Question 30: A 50-year-old man presents the emergency department for intense chest pain, profuse sweating, and shortness of breath. The onset of these symptoms was 3 hours ago. The chest pain began after a heated discussion with a colleague at the community college where he is employed. Upon arrival, he is found conscious and responsive; the vital signs include a blood pressure of 130/80 mm Hg, a heart rate at 90/min, a respiratory rate at 20/min, and a body temperature of 36.4°C (97.5°F). His medical history is significant for hypertension diagnosed 7 years ago, which is well-controlled with a calcium channel blocker. The initial electrocardiogram (ECG) shows ST-segment depression in multiple consecutive leads, an elevated cardiac troponin T level, and normal kidney function.

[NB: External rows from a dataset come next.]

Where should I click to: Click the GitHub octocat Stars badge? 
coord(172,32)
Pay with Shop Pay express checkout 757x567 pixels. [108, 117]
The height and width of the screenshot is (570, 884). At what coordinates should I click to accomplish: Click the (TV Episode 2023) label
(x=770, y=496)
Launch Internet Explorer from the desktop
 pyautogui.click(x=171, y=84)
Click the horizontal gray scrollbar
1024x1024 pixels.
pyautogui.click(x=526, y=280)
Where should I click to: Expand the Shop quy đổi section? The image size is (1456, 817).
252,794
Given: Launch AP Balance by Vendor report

Which of the following would you expect to find in this patient?
A. Subendocardial necrosis (Correct Answer)
B. Transmural necrosis
C. Incomplete occlusion of a coronary artery
D. Coronary artery spasm
E. Ventricular pseudoaneurysm
Explanation: ***Subendocardial necrosis***
- This patient's presentation with **ST-segment depression** and **elevated troponin T** indicates a **Non-ST-segment Elevation Myocardial Infarction (NSTEMI)**, which typically results from subendocardial ischemia and necrosis.
- Subendocardial tissue is most vulnerable to ischemia due to its high oxygen demand and distal location from the coronary arteries, making it the first region to suffer damage when oxygen supply is compromised.
*Transmural necrosis*
- **Transmural necrosis** is characteristic of a **ST-segment Elevation Myocardial Infarction (STEMI)**, which presents with persistent **ST-segment elevation** on ECG.
- This patient's ECG shows **ST-segment depression**, ruling out transmural involvement at the time of presentation.
*Incomplete occlusion of a coronary artery*
- While an NSTEMI usually involves an **incomplete occlusion** or **critical stenosis** of a coronary artery, the question asks what would be *found* in the patient's heart tissue, not the mechanism.
- The direct tissue consequence of incomplete occlusion leading to NSTEMI is **subendocardial necrosis**, which is a more specific answer about the pathological finding.
*Coronary artery spasm*
- Although **coronary artery spasm (Prinzmetal angina)** can cause chest pain and ECG changes, it typically presents with **transient ST-segment elevation** (not depression) and often resolves spontaneously.
- The elevated troponin T indicates myocardial necrosis, which is not typically a feature of uncomplicated coronary artery spasm, and the duration of symptoms (3 hours) suggests a more sustained event than a transient spasm.
*Ventricular pseudoaneurysm*
- A **ventricular pseudoaneurysm** is a **late complication of myocardial infarction**, typically occurring weeks to months after the acute event, due to rupture of the ventricular free wall contained by pericardium.
- Given the 3-hour symptom onset, it is highly unlikely to be present in the acute phase of myocardial infarction.